# [Collected data]
== Segment start ==

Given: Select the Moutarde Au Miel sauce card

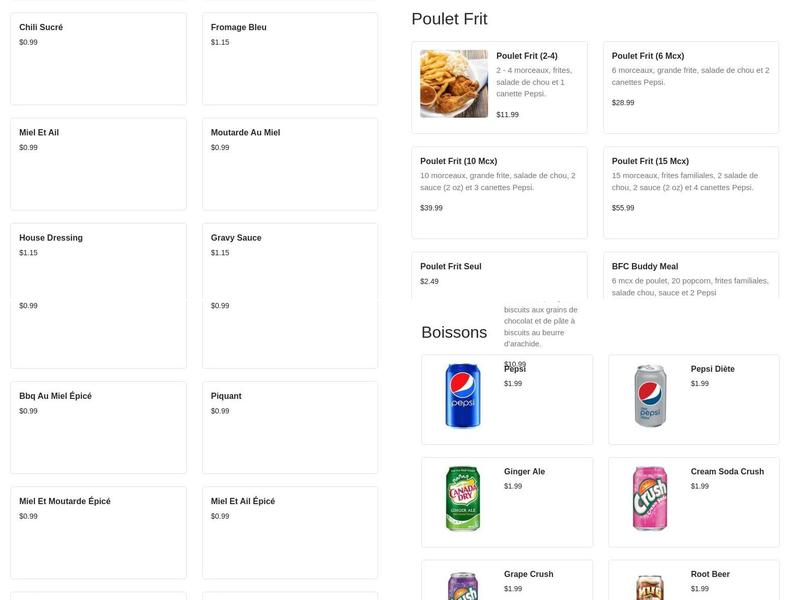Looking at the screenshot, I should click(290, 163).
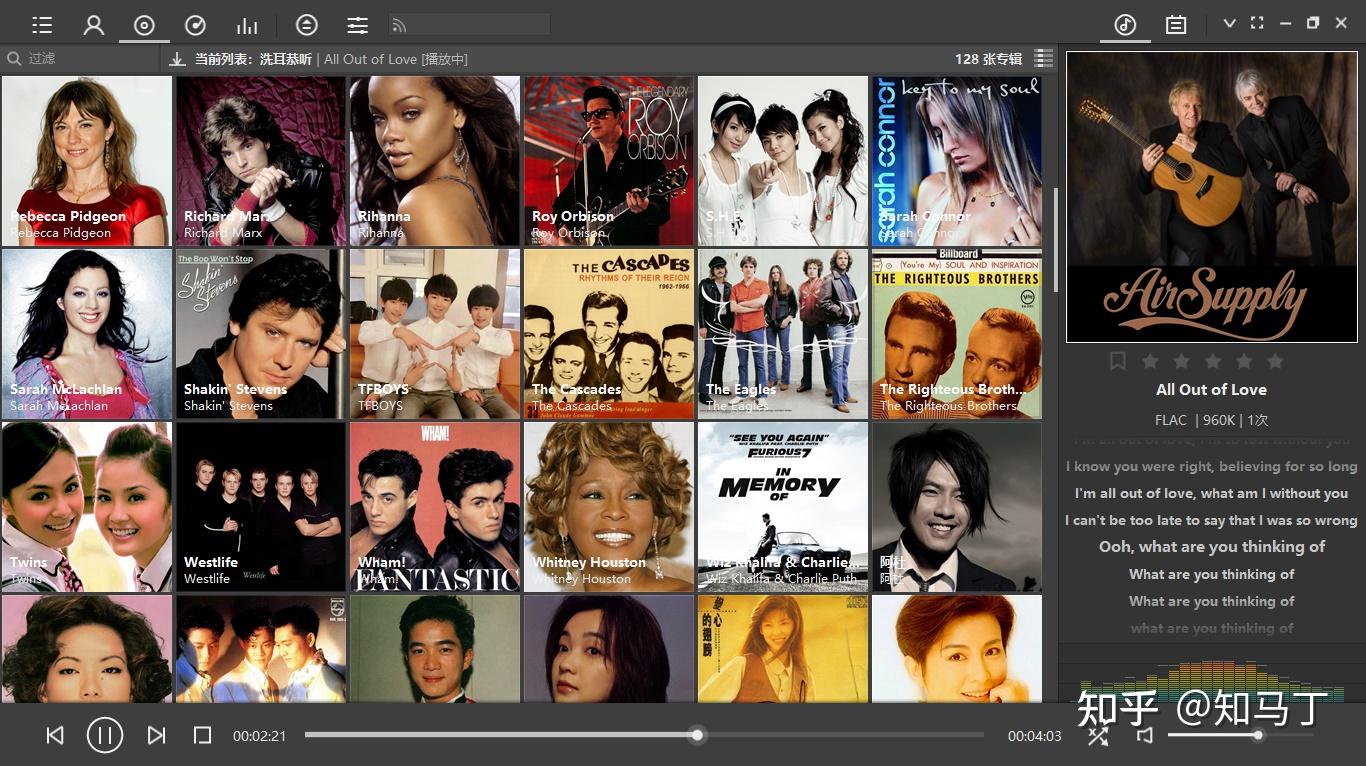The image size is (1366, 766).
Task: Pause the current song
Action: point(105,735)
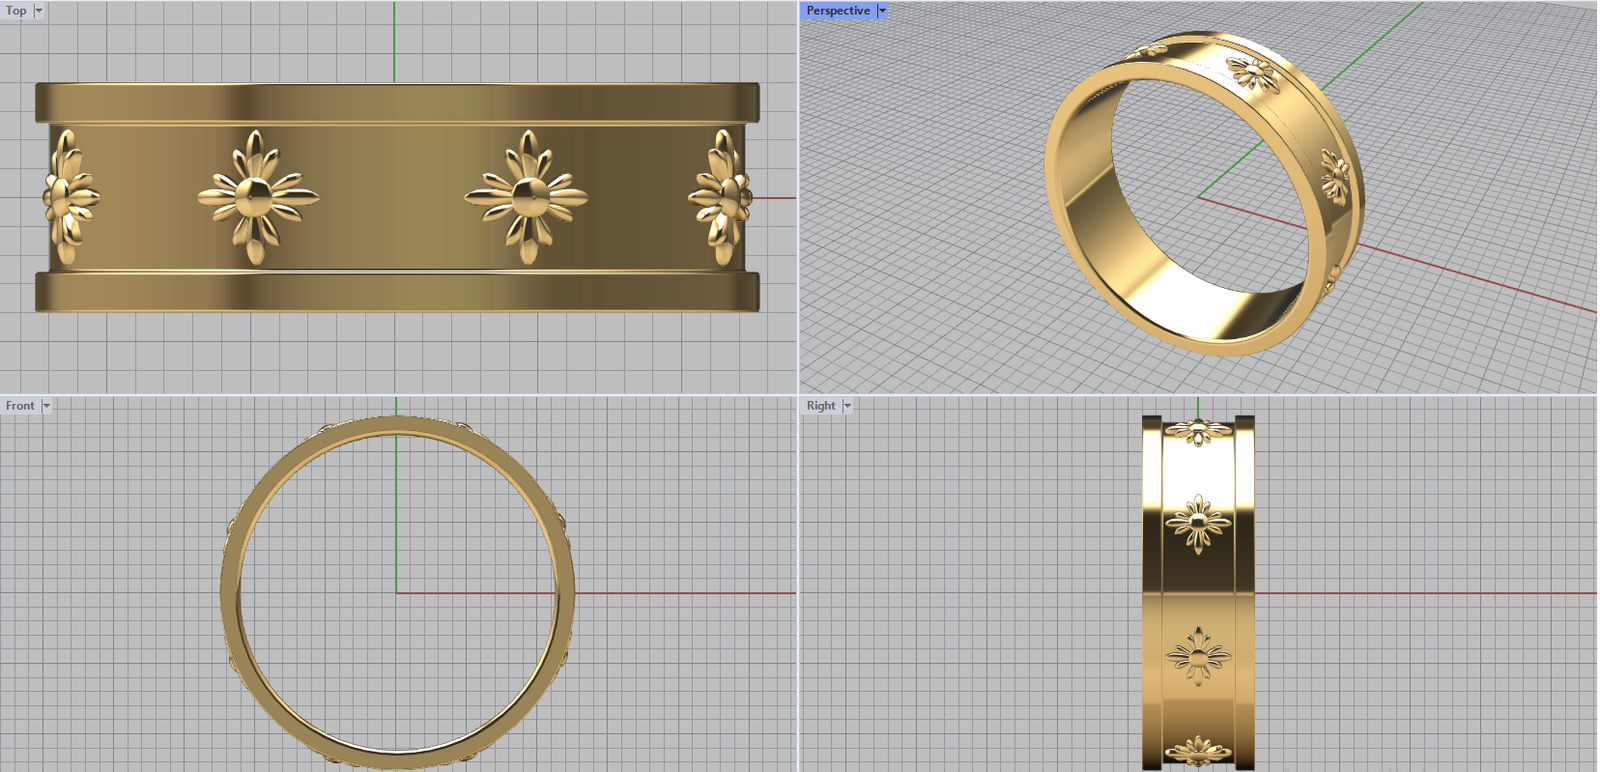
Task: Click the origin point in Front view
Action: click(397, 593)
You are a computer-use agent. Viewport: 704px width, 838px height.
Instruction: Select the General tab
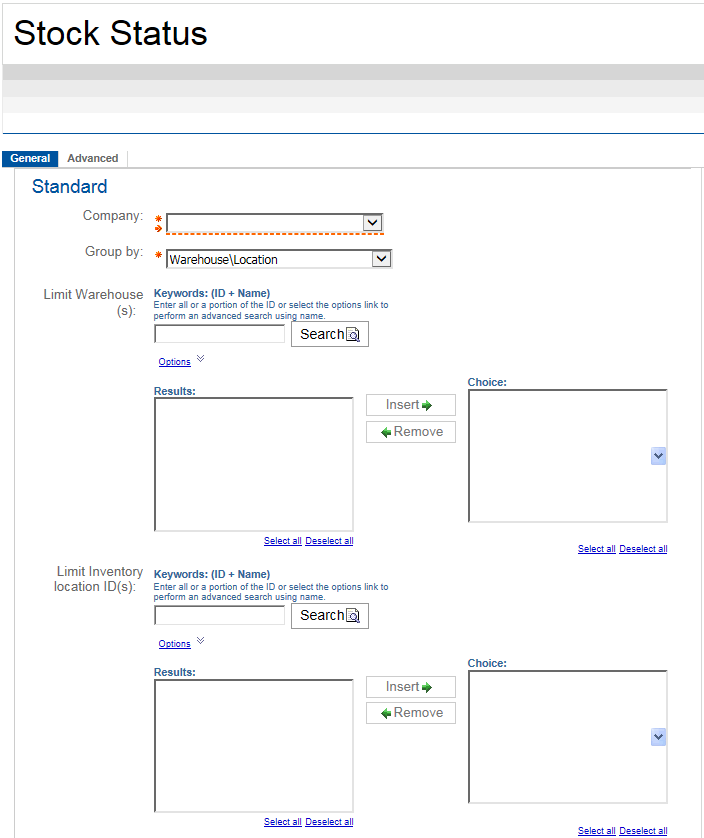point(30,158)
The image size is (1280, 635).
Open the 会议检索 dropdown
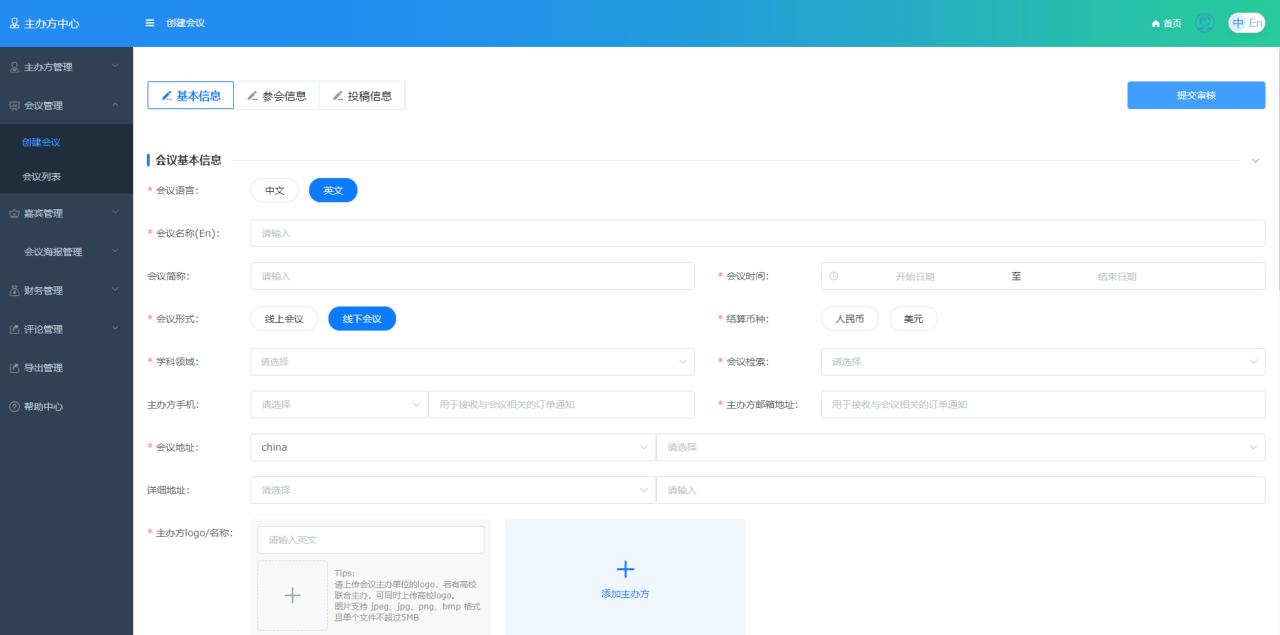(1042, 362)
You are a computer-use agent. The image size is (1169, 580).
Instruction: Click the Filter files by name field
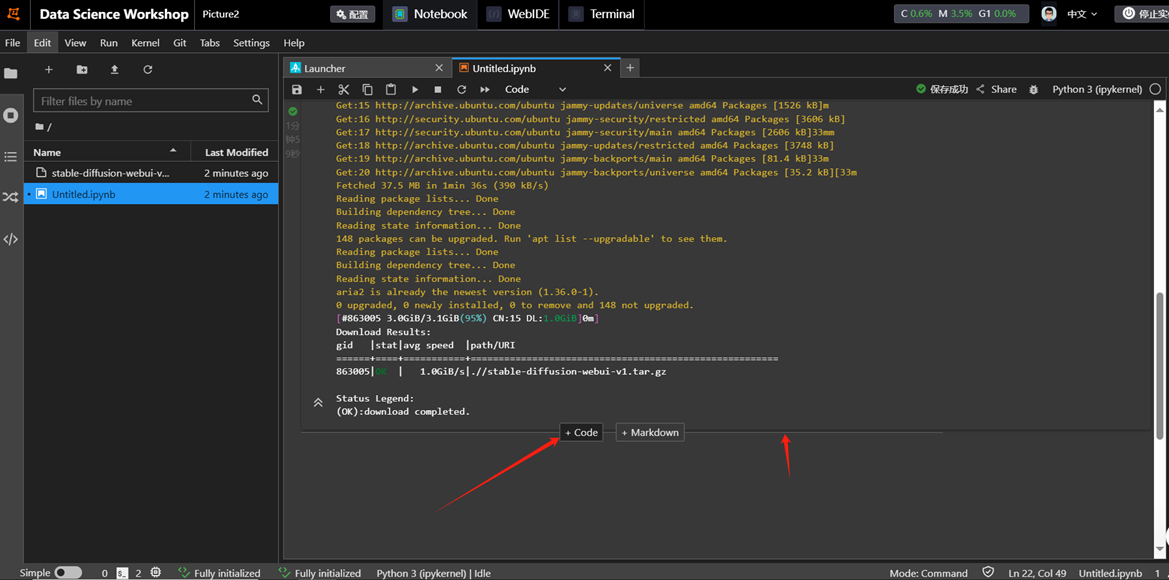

== Segment end ==

# [PROBLEM DETAILS]
Go through the entries. Report every line that contains the word "agent".

# [PROBLEM SOLUTION]
You are a computer-use agent. Viewport: 704px width, 838px height.
You are a computer-use agent. The image size is (1169, 580).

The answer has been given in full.